You can add difficulty to the test by having the patient raise their hands overhead while balancing on one leg. This increases stabilization requirements and adds more interplay of the thoracic spine and upper extremity. A decrease in thoracic spine extension is the most likely contributor to a poor hands-over-head position.

Using the SLS for post-rehabilitation assessment is a great way to note progress. Do the SLS test at each re-evaluation and note any changes, positive or negative. Patients get objective feedback from the test at each stage of therapy, helping to increase compliance.

Take more time in your assessment process to eliminate wasted time in your treatment program. Adding the single-leg stance test to your foundational program can make all the difference.
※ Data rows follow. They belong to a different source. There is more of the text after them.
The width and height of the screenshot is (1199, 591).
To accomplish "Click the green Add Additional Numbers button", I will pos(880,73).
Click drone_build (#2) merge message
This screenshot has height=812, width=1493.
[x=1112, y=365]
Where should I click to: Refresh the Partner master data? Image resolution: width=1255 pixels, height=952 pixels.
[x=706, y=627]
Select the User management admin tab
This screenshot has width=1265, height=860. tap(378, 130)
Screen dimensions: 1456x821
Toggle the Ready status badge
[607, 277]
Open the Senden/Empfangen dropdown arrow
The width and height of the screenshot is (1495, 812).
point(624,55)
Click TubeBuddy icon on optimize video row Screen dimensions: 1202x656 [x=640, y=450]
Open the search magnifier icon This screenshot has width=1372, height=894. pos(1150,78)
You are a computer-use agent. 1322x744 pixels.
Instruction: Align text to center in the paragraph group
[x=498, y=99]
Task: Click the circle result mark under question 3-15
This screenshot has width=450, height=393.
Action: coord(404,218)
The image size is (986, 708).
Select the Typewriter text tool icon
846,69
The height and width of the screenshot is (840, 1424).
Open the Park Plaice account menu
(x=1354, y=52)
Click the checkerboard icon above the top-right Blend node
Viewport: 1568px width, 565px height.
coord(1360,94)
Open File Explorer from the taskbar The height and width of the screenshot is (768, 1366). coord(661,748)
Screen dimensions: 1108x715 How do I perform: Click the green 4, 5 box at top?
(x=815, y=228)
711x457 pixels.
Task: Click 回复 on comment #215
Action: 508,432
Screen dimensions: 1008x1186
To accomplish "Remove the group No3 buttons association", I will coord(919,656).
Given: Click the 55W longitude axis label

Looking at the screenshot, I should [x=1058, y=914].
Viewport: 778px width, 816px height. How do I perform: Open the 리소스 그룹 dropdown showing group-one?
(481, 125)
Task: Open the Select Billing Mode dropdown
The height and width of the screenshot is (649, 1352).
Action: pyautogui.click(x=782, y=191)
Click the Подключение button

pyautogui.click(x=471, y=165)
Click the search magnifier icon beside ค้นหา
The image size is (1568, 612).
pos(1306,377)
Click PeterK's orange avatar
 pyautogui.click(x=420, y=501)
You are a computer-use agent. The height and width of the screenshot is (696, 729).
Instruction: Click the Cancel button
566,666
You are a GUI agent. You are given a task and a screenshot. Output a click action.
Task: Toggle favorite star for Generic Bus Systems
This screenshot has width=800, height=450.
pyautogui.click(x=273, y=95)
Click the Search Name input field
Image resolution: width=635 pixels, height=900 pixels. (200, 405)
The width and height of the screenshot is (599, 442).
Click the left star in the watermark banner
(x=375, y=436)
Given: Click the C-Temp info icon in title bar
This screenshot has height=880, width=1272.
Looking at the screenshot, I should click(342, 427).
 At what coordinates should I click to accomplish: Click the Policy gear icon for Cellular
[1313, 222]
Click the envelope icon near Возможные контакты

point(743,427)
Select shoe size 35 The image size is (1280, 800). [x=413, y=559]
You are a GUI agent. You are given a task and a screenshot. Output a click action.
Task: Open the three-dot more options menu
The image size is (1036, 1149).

  • Cook G. Movement: Functional Movement Systems: Screening, Assessment, & Corrective Strategies. Aptos, CA: On Target Publications, 2010.
  • Earl J. Gluteus medius muscle activity during three variations of isometric single leg stance exercises. Med Sci Sports Exer, 2004;36(Supplement):S154-155.
  • Lee D, Lee L-J, Vleeming A. The Pelvic Girdle: An Integration of Clinical Expertise and Research. Edinburgh: Elsevier / Churchill Livingstone, 2011.
  • Weinstock D. NeuroKinetic Therapy: An Innovative Approach to Manual Muscle Testing. Berkeley, CA: North Atlantic, 2010.